Catholic religious community in Hungary

The Regnum Marianum Community, or Regnum Marianum, is a Roman Catholic religious community in Hungary. Its name comes from the traditional use in Hungarian of Regnum Marianum as a name for Hungary.

== History ==
Regnum Marianum was started by a group of diocesan Catholic priests, who gathered, educated and raised youth in one of the impoverished suburbs of Budapest in the last decade of the 19th century. These priests gave mostly religious instruction in the neighbouring schools and took special care of the poor children. Regnum Marianum was formally founded in 1896. In 1902 it registered as "congregation of Mary" in Rome.

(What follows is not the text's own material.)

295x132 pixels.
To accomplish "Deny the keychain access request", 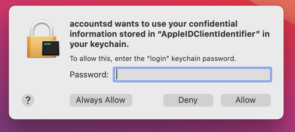I will point(188,100).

Shortly after the introduction of the boy scouting movement into Hungary, Regnum was among its first propagators, and became one of the founders of the Hungarian Scout Association in 1912. However, the formal connection between scouting and Regnum Marianum has ended at the end of the 1940s. The Regnum Marianum Community exerted its influence through religious instruction, boy scout activities and publishing the monthly Zászlónk (Our Flag, circulation about 10,000–20,000), where they presented a very attractive model of Catholic youth in the age group from 1p to 18. The Regnum continued its usual work, until the end of World War II, when Soviet troops occupied Hungary.

In 1951, when the Soviet-backed Communists finished the takeover of Hungary, the activity of Regnum Marianum had been banned, just like almost all religious institutes and communities related to the Church.

The Regnum Marianum Community was the only Catholic youth care group in Hungary. Despite constant harassment, continuously worked under the Communist regime, it secretly organizing groups, meetings, summer camps and other events. Some of the priests and the lay group-leaders were sentenced in three separate conceptional trials (in 1961, 1965 and 1971) to a total of 72 years, most of it being served. Other forms of persecutions (firing from jobs, nonacceptance to universities, moving priests to faraway, run-down parishes) were abundant as well.

== Spirituality ==
Regnum Marianum is a Catholic community, without any innovative theology. Originally, Regnum was a community of diocesan priests, teaching and raising boys 10 to 18 by following the model of Saint Philip Neri and Don Bosco. After 1951, girls also joined the groups, and the age of members was growing. Now, the Regnum is a community of priests and laypeople, taking care of everybody from the youngest to the elderly.

== Today ==
Since the fall of Communism in Hungary in 1989, Regnum was able to participate openly in public life. Using its tradition and potential, it takes part in the re-evangelization of Hungary. As of 2005, it had approximately 2,500 members.

Members take part in the everyday life of the Church and are active in other Christian movements as well.